Search code examples
pythonpandasdataframecoding-style

Split a dataframe into two but knowing already one


I have a dataframe with one column called "label", which represents a binary feature [0,1]. The dataframe is imbalanced, with more labels 0 than 1s, therefore, to build a good estimator, I want to split the data into training and testing subsets, where the training subset has to be well balanced. I could try using resample algorithms like SMOTE or others; how ever, I decided to go with the following stratergy:

Select all those rows of dataframe with the label 1 and make from that a random subselection with the 80%, like:

train_class1=dataframe[dataframe["label"]==1].iloc[np.random.randint(0, len(dataframe[dataframe["label"]==1]), len(dataframe[dataframe["label"]==1])*80//100)]

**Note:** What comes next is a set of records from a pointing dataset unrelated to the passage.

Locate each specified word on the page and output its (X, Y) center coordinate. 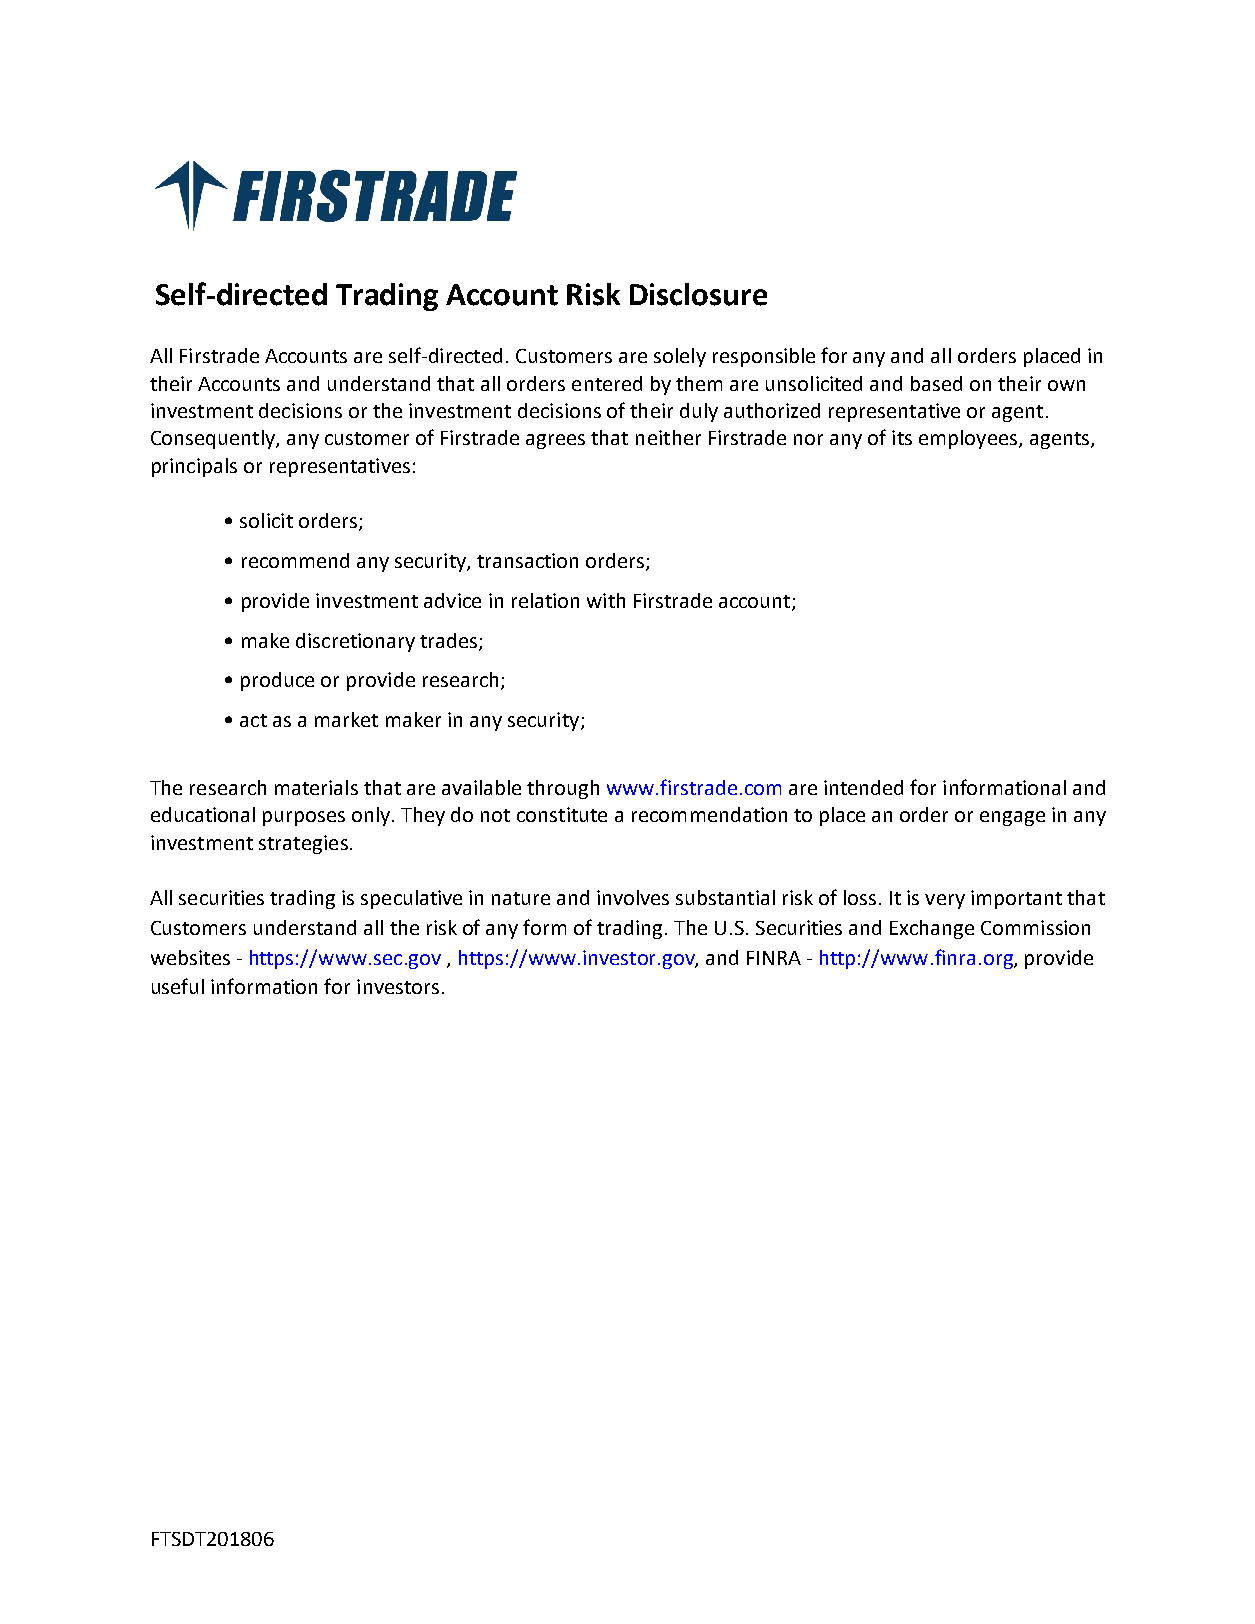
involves (633, 897)
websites (190, 957)
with (606, 600)
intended (863, 787)
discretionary (355, 642)
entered (607, 383)
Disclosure (698, 294)
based (936, 383)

Then, from the rows with label 0, I did a random subselection of the same size as train_class1 and I called it train_class0, like:

train_class0=dataframe[dataframe["label"]==0].iloc[np.random.randint(0, len(dataframe[dataframe["label"]==0]), len(dataframe[dataframe["label"]==1])*80//100)]

So I was planning to concatenate by rows both dataframes to be my training subsample:

train_class=pd.concat([train_class1,train_class0])

Now, as testing subsample I want it to be the rest of the initial dataframe, this is: all those rows of dataframe that don't belong to train_class. I tried the following:

test_class =pd.concat([dataframe, train_class]).drop_duplicates()

to concatenate the initial dataframe with train_class and remove the duplicate rows.

However this looks normal (at least to me at this point), when I check the shapes of dataframe, train_class and test_class, I get:

dataframe.shape=(257673, 208)

train_class.shape=(263476, 208)

test_class.shape=(257673, 208)

which is obviously contradictory.

What I am doing wrong in the code?


Solution

  • I actually solved the problem...

    It was in the definition of train_class1 and train_class0, that I changed to:

    train_class1=dataframe[dataframe["label"]==1].sample(len(dataframe[dataframe["label"]==0])*80//100)
    train_class0=dataframe[dataframe["label"]==0].sample(len(dataframe[dataframe["label"]==0])*80//100)
    

    by using the built-in pandas function df.sample().